OPEC oil production declined in August as Iranian output dropped to a 22-year low after new sanctions came into effect, a survey showed.
Production slipped 75,000 barrels, or 0.2 percent, to an average 31.988 million barrels a day this month from a revised 32.063 million in July, according to the survey of oil companies, producers and analysts.
Output in Iran, the Organization of Petroleum Exporting Countries’ third-largest producer, declined 350,000 barrels to 2.75 million barrels a day, the lowest level since February 1990.
Sanctions aimed at stopping Iran’s nuclear program have hindered its ability to export crude oil.
A European Union ban on the purchase, transport, financing and insurance of Iranian oil came into effect on July 1.
“We see the big fall from sanctions starting to stop now,” said Samuel Ciszuk, an analyst at KBC Energy Economics in Walton-on-Thames, England. “It may drop a bit more next month but then it will stabilize.”

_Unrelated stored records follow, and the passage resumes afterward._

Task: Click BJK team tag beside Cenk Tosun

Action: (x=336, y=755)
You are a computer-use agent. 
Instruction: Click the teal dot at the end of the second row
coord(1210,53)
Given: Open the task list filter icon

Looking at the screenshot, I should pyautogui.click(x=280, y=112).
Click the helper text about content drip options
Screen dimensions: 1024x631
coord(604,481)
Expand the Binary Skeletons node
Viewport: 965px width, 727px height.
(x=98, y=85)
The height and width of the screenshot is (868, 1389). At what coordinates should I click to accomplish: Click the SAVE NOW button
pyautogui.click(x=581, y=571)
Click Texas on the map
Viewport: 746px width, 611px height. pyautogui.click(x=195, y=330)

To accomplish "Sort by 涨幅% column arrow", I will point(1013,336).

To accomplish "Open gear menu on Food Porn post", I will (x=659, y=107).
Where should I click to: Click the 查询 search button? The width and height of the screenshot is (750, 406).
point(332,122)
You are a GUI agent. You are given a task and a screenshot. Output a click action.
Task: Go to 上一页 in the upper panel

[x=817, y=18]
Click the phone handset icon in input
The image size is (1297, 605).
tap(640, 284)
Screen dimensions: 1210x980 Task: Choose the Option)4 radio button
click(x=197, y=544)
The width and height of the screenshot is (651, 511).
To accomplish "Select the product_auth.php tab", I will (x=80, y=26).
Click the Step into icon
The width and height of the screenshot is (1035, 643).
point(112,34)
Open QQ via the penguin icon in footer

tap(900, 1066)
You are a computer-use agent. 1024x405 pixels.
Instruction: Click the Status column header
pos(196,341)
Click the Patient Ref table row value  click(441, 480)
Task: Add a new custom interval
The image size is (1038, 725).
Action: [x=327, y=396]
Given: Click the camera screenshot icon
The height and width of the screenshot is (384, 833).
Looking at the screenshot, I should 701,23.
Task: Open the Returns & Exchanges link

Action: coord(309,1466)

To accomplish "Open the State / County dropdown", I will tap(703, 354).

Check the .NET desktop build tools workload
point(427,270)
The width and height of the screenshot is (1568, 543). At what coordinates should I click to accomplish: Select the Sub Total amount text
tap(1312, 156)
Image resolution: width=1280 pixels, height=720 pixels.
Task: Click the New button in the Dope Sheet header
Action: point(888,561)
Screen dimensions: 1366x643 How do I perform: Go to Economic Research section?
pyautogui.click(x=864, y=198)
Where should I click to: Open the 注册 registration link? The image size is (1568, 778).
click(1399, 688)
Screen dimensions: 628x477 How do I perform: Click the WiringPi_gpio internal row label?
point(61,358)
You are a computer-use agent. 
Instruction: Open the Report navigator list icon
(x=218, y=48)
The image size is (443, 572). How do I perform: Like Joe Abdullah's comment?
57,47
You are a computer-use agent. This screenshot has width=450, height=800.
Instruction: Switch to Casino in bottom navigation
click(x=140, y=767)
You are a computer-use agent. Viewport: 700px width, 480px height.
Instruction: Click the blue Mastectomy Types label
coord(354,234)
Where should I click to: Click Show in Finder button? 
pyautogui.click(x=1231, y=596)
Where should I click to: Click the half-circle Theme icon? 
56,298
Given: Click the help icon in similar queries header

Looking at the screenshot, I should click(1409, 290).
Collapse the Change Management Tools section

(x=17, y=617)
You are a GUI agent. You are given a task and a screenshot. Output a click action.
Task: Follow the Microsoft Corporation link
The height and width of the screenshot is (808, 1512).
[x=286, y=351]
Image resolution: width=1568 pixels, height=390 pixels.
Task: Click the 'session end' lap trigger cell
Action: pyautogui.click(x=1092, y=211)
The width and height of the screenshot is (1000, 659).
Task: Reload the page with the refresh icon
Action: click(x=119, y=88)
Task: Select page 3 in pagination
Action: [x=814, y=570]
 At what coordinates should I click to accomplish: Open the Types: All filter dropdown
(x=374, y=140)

Iraqi production increased 15,000 barrels to 2.98 million a day this month, matching April, which was the highest level since October 2000. The country’s production had been depressed since the U.S.-led invasion in March 2003.
Saudi Arabia pumped 9.9 million barrels a day this month, unchanged from July.
OPEC, provider of about 40 percent of the world’s oil, maintained its official production ceiling at 30 million barrels a day at a meeting in Vienna on June 14. Ministers from the group’s 12 members are next scheduled to gather on Dec. 12.